Nesse último, o humorista Oscarito vive um homem que acredita piamente que o satélite russo Sputnik caiu no telhado de sua casa, dando início a uma série de confusões. O filme também rendeu uma das primeiras atuações de Jô Soares.

“Era um homem de talento extraordinário. Tinha uma vivacidade avassaladora. E tinha uma personalidade fascinante”, lembra o apresentador à reportagem.

Numa delas, de 1953, ‘A Dupla do Barulho’, juntou no elenco dois dos maiores nomes das chanchadas: Oscarito e Grande Otelo. No total, Manga dirigiu 32 longas em sua carreira.

Nos anos 1960, um convite de Chico Anysio o levou à televisão. Primeiro, na TV Rio, onde dirigiu programas de humor, depois na Excelsior, que foi onde emplacou a comediante Dercy Gonçalves, e na Record.

Já na década de 1970, passou um tempo na Itália, onde teve a oportunidade de trabalhar com o cineasta Federico Fellini.
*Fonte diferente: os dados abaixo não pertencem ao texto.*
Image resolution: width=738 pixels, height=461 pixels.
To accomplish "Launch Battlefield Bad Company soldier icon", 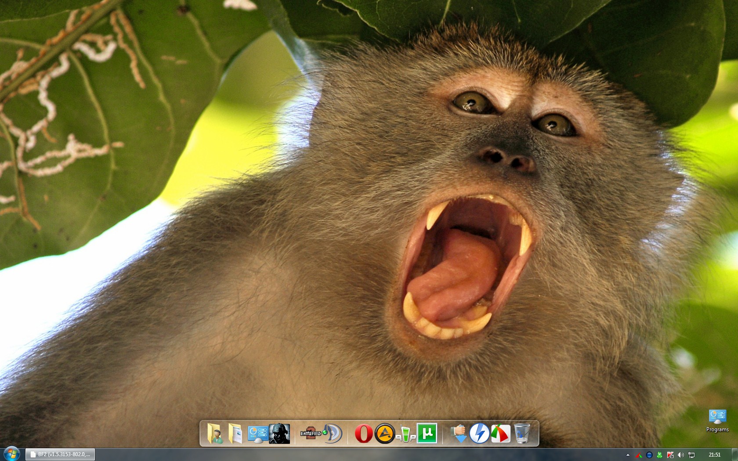I will (279, 434).
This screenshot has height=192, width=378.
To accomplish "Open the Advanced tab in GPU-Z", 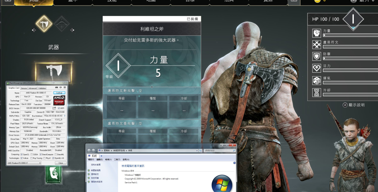I will [x=33, y=88].
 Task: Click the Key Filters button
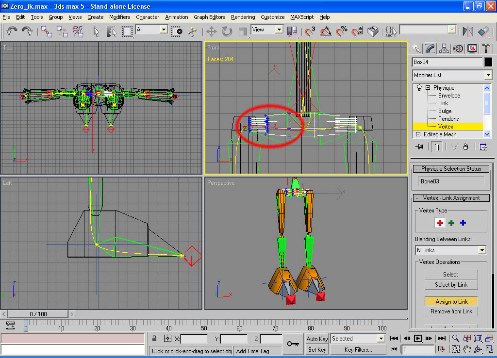click(x=358, y=349)
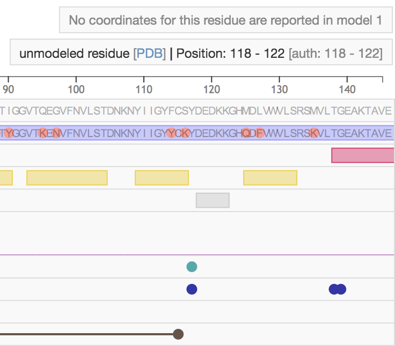Click the highlighted Y residue near position 114

click(x=172, y=133)
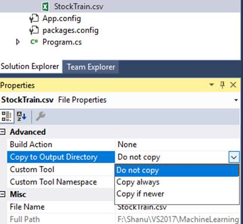Select the Build Action property row
The width and height of the screenshot is (243, 224).
123,144
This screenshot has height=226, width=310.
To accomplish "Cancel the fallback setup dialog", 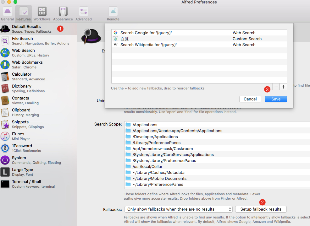I will point(250,99).
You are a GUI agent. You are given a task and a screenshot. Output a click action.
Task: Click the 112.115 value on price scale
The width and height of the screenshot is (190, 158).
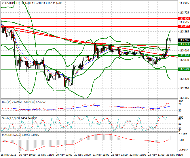[184, 98]
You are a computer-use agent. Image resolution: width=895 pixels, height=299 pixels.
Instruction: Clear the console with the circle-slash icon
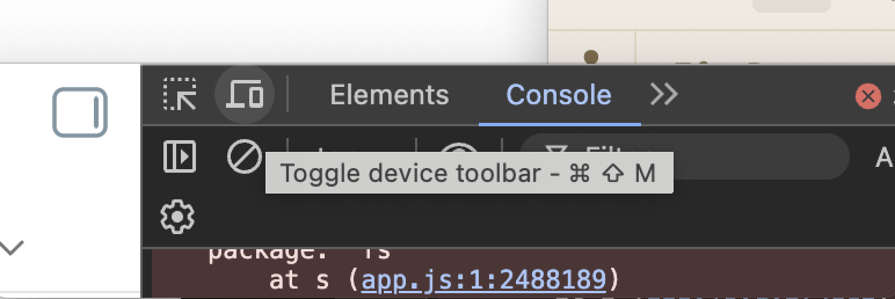pos(244,156)

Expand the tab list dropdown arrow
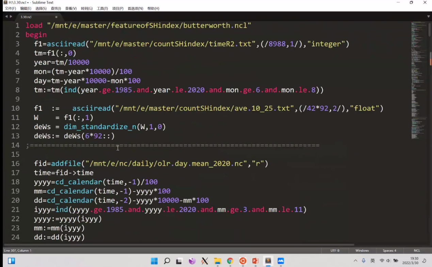point(428,16)
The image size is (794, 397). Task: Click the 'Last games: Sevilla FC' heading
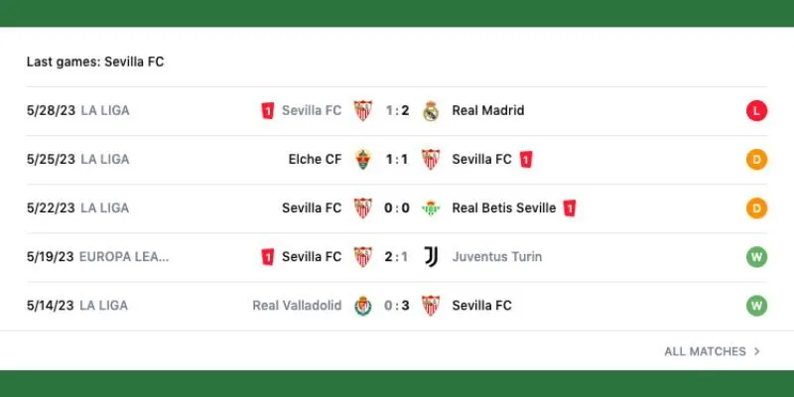pyautogui.click(x=95, y=62)
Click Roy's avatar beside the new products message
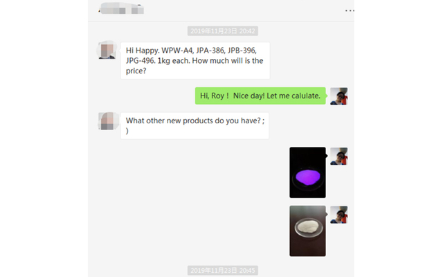This screenshot has height=277, width=443. pos(107,121)
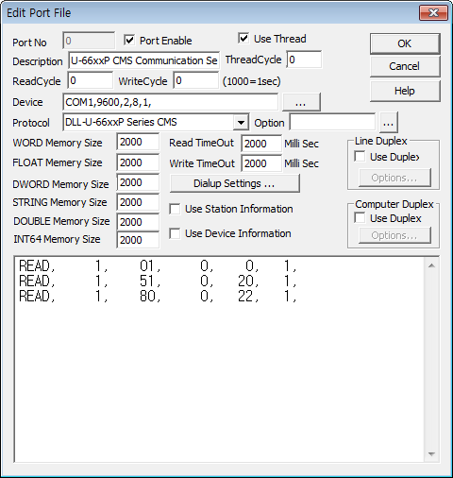Select the READ 51 row in list
Screen dimensions: 453x478
(158, 281)

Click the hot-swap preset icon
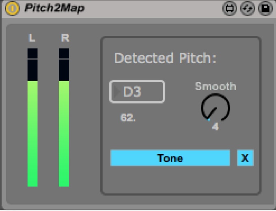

A experiência lhe fez aplicar algumas das técnicas do diretor italiano assim que ele retornou ao Brasil no filme ‘O Marginal’ (1974), protagonizado por Darlene Glória e Tarcísio Meira.

Foi um outro convite de Chico Anysio, agora na Globo, que Manga migrou para a emissora carioca já nos anos 1980.

Nos últimos anos dedicou-se principalmente a programas na Rede Globo, onde teve atuação diversificada: dirigiu o humorístico ‘Zorra Total’ (1999), a minissérie ‘Um Só Coração’ (2004) e as novelas ‘Torre de Babel’ (1998), ‘Belíssima’ (2006) e ‘Eterna magia’ (2007).

Deixa três filhos, Paula, Manga Jr. e Maria, e avô de quatro netos.